▼▼▼

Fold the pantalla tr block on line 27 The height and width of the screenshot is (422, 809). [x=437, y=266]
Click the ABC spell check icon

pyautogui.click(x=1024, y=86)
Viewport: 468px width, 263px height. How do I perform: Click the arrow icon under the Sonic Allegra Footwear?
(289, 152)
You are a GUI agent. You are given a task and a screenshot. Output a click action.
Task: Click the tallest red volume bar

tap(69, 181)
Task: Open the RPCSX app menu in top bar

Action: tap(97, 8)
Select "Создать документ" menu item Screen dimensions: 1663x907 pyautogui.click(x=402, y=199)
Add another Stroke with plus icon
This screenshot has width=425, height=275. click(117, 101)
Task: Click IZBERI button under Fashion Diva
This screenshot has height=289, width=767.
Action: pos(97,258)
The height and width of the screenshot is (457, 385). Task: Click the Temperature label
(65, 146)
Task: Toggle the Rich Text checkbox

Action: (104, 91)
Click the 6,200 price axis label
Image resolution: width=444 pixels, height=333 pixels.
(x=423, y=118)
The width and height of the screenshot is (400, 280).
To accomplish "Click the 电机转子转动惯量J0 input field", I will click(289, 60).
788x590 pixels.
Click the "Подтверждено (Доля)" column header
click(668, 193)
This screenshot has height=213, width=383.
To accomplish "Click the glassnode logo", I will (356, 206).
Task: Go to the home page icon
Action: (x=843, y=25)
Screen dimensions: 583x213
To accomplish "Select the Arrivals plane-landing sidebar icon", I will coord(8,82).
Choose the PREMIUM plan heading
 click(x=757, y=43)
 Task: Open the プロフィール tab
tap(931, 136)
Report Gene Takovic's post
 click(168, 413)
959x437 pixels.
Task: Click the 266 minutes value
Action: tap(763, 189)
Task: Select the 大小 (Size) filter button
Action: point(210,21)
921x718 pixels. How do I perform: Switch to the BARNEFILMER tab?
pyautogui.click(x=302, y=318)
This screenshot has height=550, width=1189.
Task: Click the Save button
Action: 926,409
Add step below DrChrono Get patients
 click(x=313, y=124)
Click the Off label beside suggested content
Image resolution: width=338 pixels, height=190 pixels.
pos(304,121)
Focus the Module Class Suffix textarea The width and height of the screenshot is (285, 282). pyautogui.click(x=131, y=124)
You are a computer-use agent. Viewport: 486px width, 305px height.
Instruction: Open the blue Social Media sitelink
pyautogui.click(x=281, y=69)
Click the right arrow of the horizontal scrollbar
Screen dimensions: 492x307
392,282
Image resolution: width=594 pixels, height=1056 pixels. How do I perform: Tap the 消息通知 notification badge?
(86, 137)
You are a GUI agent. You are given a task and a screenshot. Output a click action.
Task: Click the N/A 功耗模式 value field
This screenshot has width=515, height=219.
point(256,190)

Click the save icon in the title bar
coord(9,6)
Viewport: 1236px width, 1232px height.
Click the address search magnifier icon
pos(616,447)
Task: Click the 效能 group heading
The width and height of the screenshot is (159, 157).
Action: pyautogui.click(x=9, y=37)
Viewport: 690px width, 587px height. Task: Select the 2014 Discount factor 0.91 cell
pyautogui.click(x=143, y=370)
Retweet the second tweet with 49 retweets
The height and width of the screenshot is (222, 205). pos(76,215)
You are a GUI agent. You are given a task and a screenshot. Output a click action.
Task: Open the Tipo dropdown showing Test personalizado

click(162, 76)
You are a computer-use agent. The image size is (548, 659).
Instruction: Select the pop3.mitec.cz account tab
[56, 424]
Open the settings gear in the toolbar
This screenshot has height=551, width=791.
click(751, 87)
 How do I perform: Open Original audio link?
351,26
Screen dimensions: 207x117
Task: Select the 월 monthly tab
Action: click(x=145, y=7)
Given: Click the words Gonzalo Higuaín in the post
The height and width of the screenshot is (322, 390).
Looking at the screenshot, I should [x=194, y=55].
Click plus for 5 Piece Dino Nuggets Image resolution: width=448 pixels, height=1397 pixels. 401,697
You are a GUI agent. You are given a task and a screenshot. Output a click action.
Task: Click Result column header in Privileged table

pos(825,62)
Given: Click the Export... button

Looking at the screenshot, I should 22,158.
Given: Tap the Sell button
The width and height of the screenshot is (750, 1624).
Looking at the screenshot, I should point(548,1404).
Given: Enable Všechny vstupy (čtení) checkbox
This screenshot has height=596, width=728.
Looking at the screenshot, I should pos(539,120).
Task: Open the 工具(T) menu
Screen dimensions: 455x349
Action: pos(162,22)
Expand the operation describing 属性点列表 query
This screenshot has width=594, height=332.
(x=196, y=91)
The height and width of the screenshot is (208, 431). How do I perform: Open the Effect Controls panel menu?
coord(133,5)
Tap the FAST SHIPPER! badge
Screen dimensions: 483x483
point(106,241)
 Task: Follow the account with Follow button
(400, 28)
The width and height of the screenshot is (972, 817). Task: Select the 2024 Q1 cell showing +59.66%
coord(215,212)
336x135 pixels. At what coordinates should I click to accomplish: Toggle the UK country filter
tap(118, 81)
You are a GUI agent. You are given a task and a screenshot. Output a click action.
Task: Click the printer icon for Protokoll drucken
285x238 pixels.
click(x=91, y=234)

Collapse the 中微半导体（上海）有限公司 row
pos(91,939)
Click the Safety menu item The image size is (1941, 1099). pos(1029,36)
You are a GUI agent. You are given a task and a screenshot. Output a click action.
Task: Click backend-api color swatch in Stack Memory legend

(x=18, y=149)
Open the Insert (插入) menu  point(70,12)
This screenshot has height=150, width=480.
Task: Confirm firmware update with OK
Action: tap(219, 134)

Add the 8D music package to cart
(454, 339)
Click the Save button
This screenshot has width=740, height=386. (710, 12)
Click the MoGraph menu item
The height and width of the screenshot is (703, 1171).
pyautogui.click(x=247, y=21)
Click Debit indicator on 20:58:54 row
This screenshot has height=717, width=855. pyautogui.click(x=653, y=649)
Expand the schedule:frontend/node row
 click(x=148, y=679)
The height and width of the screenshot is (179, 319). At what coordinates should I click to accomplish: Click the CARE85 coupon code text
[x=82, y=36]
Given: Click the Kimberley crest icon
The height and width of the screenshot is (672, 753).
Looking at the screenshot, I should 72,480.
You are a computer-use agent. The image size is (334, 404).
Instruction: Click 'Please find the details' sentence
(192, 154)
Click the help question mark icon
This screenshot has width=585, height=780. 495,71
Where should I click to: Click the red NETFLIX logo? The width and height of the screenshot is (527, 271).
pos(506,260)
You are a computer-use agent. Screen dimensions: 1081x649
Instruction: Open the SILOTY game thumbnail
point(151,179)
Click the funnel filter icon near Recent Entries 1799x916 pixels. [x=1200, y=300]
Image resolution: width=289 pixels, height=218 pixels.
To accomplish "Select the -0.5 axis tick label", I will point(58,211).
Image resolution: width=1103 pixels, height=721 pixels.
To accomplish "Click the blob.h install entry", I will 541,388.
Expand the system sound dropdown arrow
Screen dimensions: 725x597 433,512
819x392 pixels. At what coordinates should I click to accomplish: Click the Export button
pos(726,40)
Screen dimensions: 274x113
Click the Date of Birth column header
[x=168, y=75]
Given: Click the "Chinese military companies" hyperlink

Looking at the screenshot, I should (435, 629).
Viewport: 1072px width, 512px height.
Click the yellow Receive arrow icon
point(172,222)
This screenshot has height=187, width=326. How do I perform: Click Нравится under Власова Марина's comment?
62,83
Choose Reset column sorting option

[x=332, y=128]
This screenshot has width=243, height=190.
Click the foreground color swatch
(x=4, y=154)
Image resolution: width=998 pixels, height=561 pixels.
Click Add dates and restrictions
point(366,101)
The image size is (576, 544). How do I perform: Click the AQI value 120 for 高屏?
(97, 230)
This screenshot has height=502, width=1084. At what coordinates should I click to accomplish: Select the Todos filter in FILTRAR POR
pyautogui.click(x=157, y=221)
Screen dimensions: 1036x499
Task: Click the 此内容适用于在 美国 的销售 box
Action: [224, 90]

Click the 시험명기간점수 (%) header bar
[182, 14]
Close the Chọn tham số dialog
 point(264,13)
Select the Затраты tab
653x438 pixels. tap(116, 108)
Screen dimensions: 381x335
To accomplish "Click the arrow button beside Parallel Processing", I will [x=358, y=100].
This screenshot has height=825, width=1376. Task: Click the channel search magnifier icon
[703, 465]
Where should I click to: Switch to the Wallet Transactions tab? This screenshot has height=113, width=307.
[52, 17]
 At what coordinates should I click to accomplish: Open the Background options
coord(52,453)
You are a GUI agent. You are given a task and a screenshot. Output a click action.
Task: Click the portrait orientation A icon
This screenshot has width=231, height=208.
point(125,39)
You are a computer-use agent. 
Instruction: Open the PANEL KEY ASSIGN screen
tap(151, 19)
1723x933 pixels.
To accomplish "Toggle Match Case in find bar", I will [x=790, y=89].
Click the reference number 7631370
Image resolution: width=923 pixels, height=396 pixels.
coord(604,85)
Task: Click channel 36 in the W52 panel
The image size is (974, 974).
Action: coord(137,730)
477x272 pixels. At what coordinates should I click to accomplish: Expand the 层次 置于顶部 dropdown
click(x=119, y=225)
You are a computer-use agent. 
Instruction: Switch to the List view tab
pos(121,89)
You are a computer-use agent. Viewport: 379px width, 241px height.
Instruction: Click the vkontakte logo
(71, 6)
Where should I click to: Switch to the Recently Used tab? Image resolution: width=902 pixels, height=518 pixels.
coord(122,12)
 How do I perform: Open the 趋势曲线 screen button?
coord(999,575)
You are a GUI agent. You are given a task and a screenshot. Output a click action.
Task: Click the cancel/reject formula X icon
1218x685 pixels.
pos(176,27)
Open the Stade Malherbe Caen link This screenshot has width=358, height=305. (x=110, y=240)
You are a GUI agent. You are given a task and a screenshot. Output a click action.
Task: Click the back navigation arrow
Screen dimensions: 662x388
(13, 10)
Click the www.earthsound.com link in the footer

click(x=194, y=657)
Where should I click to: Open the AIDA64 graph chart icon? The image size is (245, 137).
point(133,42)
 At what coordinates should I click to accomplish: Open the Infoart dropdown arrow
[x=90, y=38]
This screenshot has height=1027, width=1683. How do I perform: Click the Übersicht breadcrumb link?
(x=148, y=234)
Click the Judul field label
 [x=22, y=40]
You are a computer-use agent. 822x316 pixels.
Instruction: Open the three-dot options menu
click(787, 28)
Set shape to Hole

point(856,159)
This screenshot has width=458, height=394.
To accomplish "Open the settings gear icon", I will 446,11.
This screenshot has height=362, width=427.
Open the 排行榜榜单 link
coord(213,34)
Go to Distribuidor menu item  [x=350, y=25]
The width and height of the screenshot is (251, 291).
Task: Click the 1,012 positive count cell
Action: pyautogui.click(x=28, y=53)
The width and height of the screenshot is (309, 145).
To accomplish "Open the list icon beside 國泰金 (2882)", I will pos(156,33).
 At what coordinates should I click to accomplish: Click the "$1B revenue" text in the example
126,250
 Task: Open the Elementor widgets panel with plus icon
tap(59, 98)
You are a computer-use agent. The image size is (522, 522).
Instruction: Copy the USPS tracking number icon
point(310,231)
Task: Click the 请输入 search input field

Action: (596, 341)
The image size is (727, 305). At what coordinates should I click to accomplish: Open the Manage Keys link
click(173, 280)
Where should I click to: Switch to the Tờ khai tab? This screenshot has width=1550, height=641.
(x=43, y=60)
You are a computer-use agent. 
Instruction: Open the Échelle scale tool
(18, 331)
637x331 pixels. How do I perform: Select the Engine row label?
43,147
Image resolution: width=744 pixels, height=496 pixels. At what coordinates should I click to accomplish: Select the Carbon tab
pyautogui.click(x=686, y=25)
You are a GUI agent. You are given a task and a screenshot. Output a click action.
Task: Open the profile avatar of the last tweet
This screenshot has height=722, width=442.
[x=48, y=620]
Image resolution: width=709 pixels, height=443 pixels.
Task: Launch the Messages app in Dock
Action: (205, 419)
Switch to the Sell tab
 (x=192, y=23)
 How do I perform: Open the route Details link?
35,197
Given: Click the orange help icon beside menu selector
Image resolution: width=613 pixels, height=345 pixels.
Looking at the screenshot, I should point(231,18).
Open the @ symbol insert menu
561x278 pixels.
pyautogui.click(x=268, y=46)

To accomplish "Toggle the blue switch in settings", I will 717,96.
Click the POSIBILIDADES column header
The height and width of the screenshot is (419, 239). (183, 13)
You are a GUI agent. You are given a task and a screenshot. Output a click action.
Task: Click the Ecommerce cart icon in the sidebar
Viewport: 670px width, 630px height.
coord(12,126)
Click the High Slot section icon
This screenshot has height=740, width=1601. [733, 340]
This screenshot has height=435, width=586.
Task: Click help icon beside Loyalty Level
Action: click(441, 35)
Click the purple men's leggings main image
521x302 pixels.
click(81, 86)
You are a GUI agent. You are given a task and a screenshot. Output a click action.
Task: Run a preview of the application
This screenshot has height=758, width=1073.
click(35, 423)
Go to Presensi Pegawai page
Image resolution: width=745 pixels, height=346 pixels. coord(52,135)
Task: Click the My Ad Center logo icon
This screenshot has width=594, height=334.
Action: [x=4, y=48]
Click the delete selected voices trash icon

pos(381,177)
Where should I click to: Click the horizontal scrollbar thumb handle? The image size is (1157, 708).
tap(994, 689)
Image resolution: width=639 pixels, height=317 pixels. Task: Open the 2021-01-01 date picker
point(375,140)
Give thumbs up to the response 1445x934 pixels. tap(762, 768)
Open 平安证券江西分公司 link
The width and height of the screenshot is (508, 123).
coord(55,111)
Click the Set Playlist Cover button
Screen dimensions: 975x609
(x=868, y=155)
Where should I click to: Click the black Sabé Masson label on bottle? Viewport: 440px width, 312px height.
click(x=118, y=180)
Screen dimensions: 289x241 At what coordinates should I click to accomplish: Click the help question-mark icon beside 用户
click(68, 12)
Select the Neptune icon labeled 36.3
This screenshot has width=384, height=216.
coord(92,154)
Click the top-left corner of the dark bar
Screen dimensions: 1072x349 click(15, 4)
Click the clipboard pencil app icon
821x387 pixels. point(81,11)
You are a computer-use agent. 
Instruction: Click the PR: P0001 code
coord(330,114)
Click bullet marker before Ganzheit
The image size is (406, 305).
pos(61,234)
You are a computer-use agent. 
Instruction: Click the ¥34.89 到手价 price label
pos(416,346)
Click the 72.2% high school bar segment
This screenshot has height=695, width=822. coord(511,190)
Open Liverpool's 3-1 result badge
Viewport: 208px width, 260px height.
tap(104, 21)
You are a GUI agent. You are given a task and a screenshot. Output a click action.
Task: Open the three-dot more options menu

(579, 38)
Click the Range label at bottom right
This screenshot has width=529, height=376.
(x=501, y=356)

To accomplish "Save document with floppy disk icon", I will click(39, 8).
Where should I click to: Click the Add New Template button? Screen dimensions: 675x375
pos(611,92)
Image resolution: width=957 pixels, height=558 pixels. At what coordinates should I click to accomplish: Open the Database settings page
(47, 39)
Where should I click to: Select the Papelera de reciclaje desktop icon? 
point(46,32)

▲▲▲

Return the opening line of the data and every line after it through the line containing "788x590 pixels.", please, exactly as written and with nothing added.

Fold the pantalla tr block on line 27 The height and width of the screenshot is (422, 809). [x=437, y=266]
Click the ABC spell check icon

pyautogui.click(x=1024, y=86)
Viewport: 468px width, 263px height. How do I perform: Click the arrow icon under the Sonic Allegra Footwear?
(289, 152)
You are a GUI agent. You are given a task and a screenshot. Output a click action.
Task: Click the tallest red volume bar

tap(69, 181)
Task: Open the RPCSX app menu in top bar

Action: tap(97, 8)
Select "Создать документ" menu item Screen dimensions: 1663x907 pyautogui.click(x=402, y=199)
Add another Stroke with plus icon
This screenshot has width=425, height=275. click(117, 101)
Task: Click IZBERI button under Fashion Diva
This screenshot has height=289, width=767.
Action: pos(97,258)
The height and width of the screenshot is (457, 385). Task: Click the Temperature label
(65, 146)
Task: Toggle the Rich Text checkbox

Action: (104, 91)
Click the 6,200 price axis label
Image resolution: width=444 pixels, height=333 pixels.
(x=423, y=118)
The width and height of the screenshot is (400, 280).
To accomplish "Click the 电机转子转动惯量J0 input field", I will click(289, 60).
788x590 pixels.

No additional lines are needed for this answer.